►

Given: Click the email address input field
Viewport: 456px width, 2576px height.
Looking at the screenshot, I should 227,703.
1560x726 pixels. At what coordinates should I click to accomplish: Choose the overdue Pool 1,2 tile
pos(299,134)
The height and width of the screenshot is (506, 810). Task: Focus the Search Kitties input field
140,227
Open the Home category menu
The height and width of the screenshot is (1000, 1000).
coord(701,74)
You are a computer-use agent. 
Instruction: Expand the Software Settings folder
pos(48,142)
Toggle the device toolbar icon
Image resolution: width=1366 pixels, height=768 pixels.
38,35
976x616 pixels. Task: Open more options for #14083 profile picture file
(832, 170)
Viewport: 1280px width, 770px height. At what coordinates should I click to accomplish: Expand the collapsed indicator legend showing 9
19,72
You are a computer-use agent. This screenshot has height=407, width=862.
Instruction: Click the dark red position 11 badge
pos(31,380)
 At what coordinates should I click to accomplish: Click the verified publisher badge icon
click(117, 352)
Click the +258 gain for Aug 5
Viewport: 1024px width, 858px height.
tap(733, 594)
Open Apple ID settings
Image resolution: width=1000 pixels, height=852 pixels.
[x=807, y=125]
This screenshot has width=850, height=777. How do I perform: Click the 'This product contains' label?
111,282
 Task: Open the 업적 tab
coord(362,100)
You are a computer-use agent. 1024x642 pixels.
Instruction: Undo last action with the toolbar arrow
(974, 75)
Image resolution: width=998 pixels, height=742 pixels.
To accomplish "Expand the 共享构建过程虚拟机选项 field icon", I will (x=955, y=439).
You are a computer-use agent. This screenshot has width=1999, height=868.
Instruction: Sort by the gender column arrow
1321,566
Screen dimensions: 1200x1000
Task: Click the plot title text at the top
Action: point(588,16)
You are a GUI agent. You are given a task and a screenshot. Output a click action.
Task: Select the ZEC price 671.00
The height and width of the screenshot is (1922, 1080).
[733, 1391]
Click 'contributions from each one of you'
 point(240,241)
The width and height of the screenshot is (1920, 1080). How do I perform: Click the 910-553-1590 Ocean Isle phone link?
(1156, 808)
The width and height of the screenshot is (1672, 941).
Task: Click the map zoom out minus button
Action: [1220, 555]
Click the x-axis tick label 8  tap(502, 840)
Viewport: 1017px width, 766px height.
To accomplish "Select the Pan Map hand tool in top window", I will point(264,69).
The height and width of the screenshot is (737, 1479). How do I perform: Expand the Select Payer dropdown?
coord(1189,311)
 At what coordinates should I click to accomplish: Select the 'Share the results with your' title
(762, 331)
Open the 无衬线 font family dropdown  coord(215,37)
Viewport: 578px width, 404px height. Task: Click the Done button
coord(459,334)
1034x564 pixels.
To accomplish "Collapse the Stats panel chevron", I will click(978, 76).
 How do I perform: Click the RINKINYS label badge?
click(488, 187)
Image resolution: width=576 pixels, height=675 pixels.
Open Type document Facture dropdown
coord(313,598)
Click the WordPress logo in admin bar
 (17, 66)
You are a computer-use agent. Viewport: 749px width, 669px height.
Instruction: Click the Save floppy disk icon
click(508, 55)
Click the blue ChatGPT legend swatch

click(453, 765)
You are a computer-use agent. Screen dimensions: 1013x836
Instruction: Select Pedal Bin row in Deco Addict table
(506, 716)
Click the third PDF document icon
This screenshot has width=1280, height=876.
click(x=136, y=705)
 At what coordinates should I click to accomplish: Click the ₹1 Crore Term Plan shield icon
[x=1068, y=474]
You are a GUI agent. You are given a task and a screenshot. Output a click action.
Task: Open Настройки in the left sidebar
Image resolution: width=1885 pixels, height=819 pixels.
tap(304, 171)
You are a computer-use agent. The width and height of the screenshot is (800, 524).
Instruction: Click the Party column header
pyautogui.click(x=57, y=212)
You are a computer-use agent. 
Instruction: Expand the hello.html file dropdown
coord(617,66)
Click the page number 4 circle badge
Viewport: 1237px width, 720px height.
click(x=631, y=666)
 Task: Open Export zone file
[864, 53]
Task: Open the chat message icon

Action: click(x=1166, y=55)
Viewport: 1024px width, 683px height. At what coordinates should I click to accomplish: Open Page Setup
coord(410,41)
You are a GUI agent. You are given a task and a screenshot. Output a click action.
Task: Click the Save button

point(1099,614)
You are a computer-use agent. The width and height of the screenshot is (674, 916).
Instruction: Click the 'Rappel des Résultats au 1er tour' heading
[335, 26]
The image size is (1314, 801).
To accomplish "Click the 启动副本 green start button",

◄

> **Exercise goal**:
If a line in the material above contains the word "computer", copy it.

> **Final answer**:
You are a computer-use agent. 
You are a computer-use agent. This screenshot has height=407, width=862.
You are a computer-use agent. 1024x642 pixels.
You are a computer-use agent. This screenshot has width=1999, height=868.
You are a computer-use agent. Viewport: 749px width, 669px height.
You are a computer-use agent. Screen dimensions: 1013x836
You are a computer-use agent. The width and height of the screenshot is (800, 524).
You are a computer-use agent. 
You are a computer-use agent. The width and height of the screenshot is (674, 916).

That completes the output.